Arca - Arca


Arca
Arca
2017
Spotify

Every Time you sit down to listen to an Arca record you really do have to prepare yourself. It is not going to be easy, or even really all that fun but what the Venezuelan producer is able to achieve is nothing short of incredible. I wrote in a previous review just how uncomfortable his last album Mutant made you feel. This new self-titled record however feels much more personal if not just as fucking dark. On Arca we have Arca's vocals for the first time, singing in Spanish, letting us in to his world all the more. The opener "Piel" sets the stage for this expansive dark world that Arca is operating in where things can be unpleasant and dark or massive and awe inspiring. Arca uses every inch of space He can find to make these tracks feel like they are bursting at the seams even if he is just singing away in a sweet, echoey voice. Arca hums before He ever sings sort of setting the tone for his voice to eventually be included slowly and deliberately. It is an interesting choice almost like He is not quite ready to share His voice with us at the outset, He wants to get as comfortable with the listener as He wants the listener to get with him. Arca's music is just as much about his experience as it is your own, which it makes it so very different from a lot of the stuff out there. "Urchin" is the first time we get anything resembling a "dance" track but only because of this constant almost heartbeat-esque pounding in the distant background. Arca's music just has so much force behind it, on "Reverie" you can feel the wave build and build until it finally crashes and vanishes at the end. You can almost see this happening right in front of you, it's amazing.

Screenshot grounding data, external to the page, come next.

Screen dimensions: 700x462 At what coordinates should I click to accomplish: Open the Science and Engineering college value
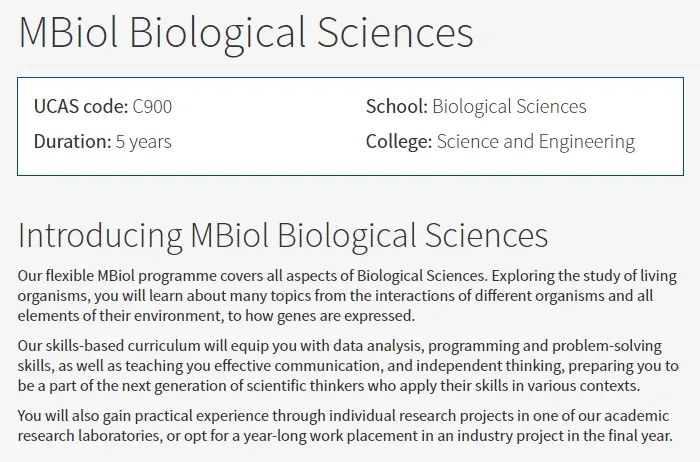click(536, 142)
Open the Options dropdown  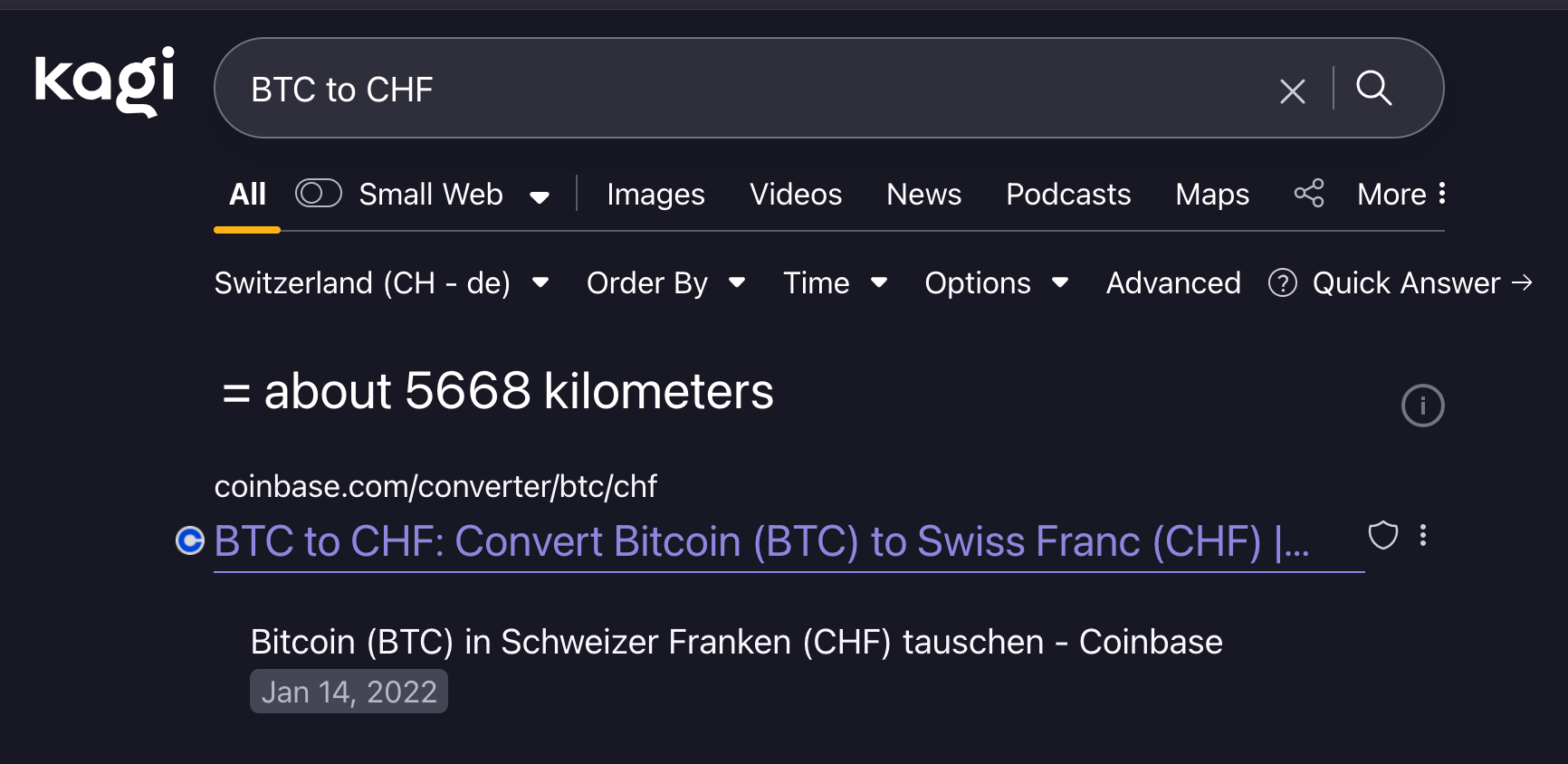pyautogui.click(x=996, y=283)
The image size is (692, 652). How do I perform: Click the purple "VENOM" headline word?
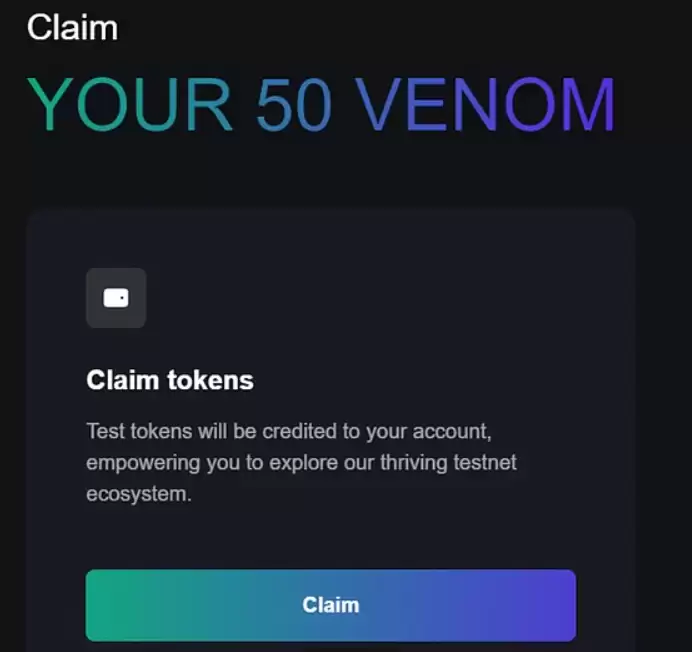coord(485,104)
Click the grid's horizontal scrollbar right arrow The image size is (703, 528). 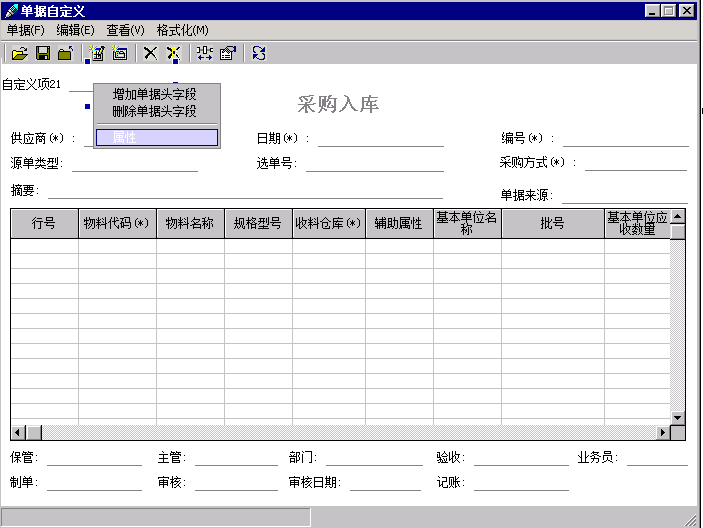pyautogui.click(x=662, y=432)
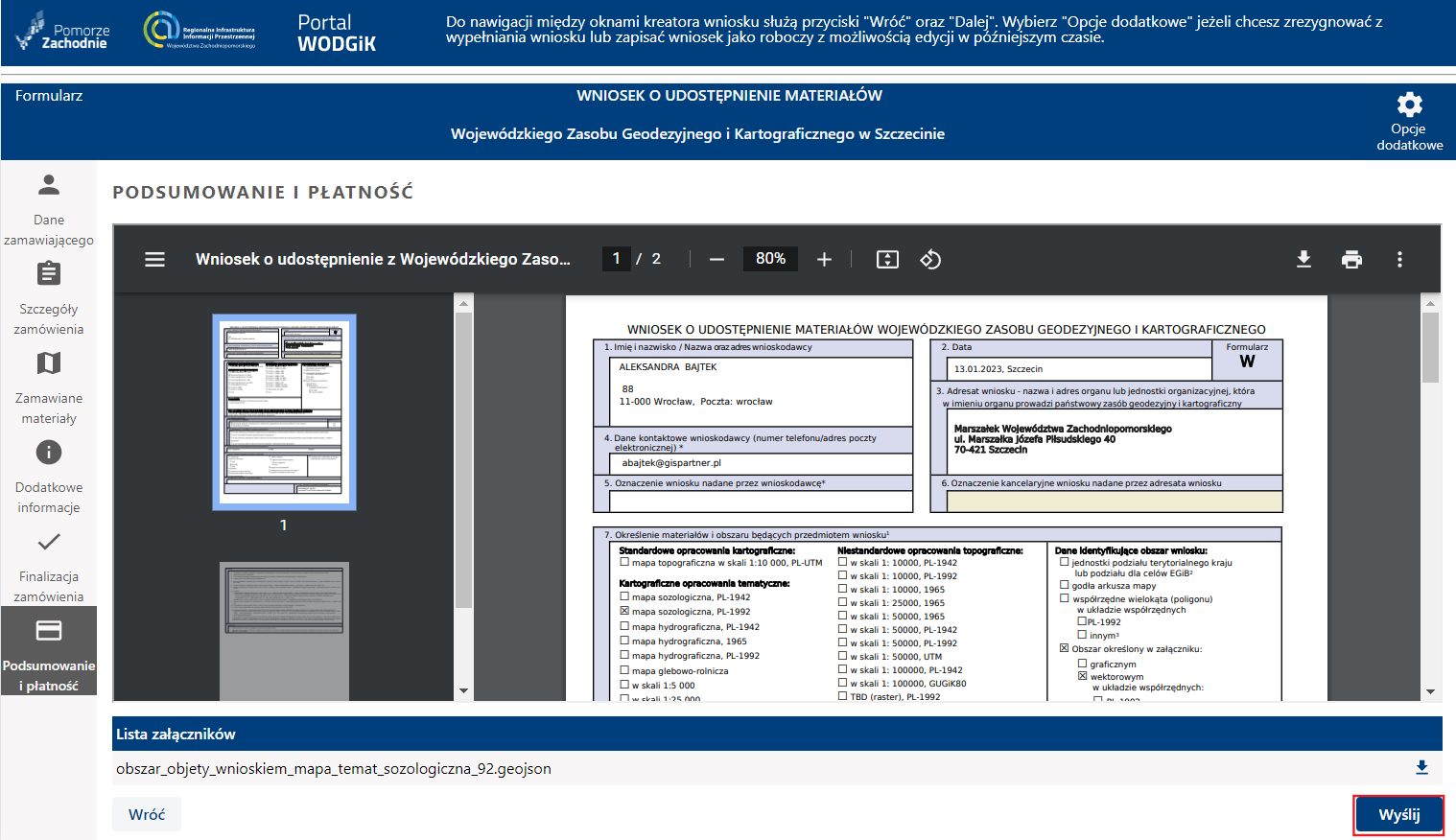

When I first reviewed Arca back in November of 2015 I was more confused than anything else. Experimental music didn't really make sense and didn't fit into the box that I put music in. What you have to realize is that the box is everywhere and thus music can be anything and everything. It doesn't mean that every attempt at making music is good, it just means that there are many roads an artist can take. Arca, unlike other experimental artists who just seem to throw sounds at a wall, has a very keen sense of rhythm but does not allow the rhythm to dictate where the song goes, it is just a bass line for the song to begin and grow from. This record however, if you can believe it, is more pop than Mutant by a long shot. Perhaps the vocals are part of it, but it just seems like this record is a bit more digestible. However Arca never sacrifices for a pop sound, I mean just listen to the record, does it sound like something that is going to be played on Top 40 radio anytime soon? Where Mutant felt like everything was wrong and there is no way to fix it, Arca maintains hope this idea that no matter how bad it gets there is always a light at the end of the tunnel. If you have never listened to Arca before this record is a great introduction and one you may actually enjoy. Get out of your own box and give Arca a shot.